Di dalam jurnal  The Principle of Best Interests of Students in the Principalship ada berbagai etika yang di kemukakan yaitu etika keadilan, etika pelayanan, etika kritik dan etika saran,
Pada tataran etika keadilan adalah  keadilan dipahami sebagai pilihan individu untuk bertindak adil dan keadilan dipahami sebagai pilihan masyarakat untuk mengarahkan atau mengatur tindakannya adil, dalam etika keadilan maka melakukan  pengambilan keputusan rasional, logis, sistemik, dan ditingkatkan dengan prinsip-prinsip universal. Melihat dari urgensi  etika keadilan di dalam sebuah kepemimpinan merupakan suatu keharusan sehingga keadilan dapat merata dalam berbagai aspek yang di pimpinnya
Pada tataran etika pelayanan yaitu pada Etika Pelayanan Konsep etika dan layanan sering digambarkan sebagai hubungan yang didasarkan pada kesepakatan bersama, loyalitas, atau keselarasan. menyerukan di sekolah administrator harus didasarkan pada etika layanan dan keyakinan akan kesucian manusia hubungan dan kebaikan manusia dalam organisasi sekolah. Melihat dari urgensi etika pelayanan di sekolah memang harus di hadirkan dalam sebuah lembagai sehingga terjadi keharmonisan pada tatanan pelayanan.
Pada tataran etika kritik  berkaitan dengan persoalan keadilan sosial dan martabat manusia dan moralitas sosial dan perlawanan politik). Hal ini bertujuan untuk membangkitkan perhatian kita pada ketidakadilan yang ditemukan di sekolah-sekolah dan dalam masyarakat dan merupakan tantangan terhadap status quo untuk memberikan suara kepada terpinggirkan. Etika kritik dalam kelembaga memang harus di hujudkan sehingga tidak ada lagi terlihat tidak ada yang terpinggirkan.

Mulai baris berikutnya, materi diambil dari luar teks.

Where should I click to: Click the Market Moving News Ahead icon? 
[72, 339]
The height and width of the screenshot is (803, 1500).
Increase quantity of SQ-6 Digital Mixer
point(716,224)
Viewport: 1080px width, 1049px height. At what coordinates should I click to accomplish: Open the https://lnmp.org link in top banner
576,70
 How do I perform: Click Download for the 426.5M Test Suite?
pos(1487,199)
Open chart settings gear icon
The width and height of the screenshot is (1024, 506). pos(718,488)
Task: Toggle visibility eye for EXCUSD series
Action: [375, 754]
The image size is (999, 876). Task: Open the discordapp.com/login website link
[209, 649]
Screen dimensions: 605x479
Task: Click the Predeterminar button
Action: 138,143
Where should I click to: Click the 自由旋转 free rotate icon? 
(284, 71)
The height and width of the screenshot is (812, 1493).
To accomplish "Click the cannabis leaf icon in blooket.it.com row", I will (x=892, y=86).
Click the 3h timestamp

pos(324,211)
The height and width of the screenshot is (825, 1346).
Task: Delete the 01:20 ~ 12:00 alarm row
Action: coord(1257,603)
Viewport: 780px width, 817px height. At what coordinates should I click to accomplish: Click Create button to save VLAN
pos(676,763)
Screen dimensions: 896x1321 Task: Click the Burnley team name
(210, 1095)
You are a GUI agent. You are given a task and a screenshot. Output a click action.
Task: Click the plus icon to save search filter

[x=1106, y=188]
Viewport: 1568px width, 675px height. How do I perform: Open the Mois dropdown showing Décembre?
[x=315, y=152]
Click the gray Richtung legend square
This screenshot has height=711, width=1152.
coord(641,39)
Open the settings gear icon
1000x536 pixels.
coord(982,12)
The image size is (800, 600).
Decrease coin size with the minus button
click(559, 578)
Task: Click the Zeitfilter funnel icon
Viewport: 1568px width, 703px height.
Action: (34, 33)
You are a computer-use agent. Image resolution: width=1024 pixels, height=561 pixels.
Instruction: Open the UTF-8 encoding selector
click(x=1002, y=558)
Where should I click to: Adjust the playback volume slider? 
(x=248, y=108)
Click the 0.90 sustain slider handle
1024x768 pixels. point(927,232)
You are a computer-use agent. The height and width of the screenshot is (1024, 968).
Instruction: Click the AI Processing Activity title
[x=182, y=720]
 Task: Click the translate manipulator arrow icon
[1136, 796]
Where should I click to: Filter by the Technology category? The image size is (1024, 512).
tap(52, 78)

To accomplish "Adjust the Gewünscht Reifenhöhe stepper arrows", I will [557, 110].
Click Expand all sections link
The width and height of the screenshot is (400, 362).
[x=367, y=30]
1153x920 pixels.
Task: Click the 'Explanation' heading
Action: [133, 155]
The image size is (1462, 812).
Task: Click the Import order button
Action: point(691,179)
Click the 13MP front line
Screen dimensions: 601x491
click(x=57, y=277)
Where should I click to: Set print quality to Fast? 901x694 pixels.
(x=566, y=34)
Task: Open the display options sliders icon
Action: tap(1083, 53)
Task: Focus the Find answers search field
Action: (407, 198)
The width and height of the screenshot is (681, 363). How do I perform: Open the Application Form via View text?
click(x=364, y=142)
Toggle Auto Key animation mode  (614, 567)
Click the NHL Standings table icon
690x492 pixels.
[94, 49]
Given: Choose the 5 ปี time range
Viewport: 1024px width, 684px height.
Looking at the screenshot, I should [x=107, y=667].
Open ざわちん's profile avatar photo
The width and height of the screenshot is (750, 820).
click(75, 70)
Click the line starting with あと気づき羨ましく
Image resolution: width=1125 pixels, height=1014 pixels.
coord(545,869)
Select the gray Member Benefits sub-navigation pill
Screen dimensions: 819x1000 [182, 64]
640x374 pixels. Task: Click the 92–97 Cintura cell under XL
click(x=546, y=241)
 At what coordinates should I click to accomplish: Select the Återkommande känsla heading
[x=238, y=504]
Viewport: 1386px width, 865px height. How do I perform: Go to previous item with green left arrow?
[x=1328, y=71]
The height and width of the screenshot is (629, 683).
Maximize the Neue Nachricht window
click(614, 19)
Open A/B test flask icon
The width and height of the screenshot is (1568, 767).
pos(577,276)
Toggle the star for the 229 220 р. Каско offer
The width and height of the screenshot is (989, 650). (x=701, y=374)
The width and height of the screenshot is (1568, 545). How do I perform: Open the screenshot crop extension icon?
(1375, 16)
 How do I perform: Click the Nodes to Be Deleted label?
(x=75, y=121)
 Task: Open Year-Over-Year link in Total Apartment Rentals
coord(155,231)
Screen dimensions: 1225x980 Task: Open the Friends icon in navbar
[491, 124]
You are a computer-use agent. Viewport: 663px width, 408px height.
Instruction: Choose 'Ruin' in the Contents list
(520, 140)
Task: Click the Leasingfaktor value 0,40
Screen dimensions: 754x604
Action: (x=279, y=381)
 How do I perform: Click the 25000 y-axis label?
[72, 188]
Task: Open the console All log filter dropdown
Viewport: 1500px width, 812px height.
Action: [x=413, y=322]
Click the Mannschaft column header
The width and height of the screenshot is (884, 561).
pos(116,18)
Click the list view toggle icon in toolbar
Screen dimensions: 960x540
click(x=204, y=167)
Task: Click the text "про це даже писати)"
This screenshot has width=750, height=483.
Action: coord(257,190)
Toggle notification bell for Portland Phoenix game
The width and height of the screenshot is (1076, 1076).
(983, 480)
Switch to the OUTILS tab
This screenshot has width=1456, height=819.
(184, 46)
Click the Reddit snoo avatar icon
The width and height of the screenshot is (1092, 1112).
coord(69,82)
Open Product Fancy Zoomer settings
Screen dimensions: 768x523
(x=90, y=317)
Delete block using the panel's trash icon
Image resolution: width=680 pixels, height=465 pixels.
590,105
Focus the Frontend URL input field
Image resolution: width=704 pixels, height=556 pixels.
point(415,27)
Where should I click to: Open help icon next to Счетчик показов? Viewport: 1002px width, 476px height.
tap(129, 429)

Pada tataran  etika masyarakat mengemukakan bahwa perhatian meningkat diberikan dalam literatur etika kerja kolaboratif dan proses komunal yang diperlukan untuk membangun sebuah sekolah etis dan untuk mencapai tujuan moral pendidikan. Jadi peranan masyarakat sangat urgen untuk membentuk kenerja kolaboratif. Demikan penjelasan saya mengenai jurnal The Principle of Best Interests of Students in the Principalship, dan apabila di bandingkan dengan prinsip dan nilai-nilai Islam, pada hakikatnya sama, karena moral merupakan tujuan dari sebuah pendidikan islam, menurut Aziz  Yusof (2005)  membagi kepada hard dimension of human resources dan soft dimension of human resources. Namun lebih menitik beratkan kepada soft dimension of human resources dan tidak mengesampingkan  hard dimension of human resources. Yang mana soft dimension of human resources oorientasi  (orientasi kepada kualitas), motivasi (dunia hingga akhirat), value, sikap dan mengembangkan simbol-simbol yang sesuai dengan prinsip-prinsip manajemen Islami.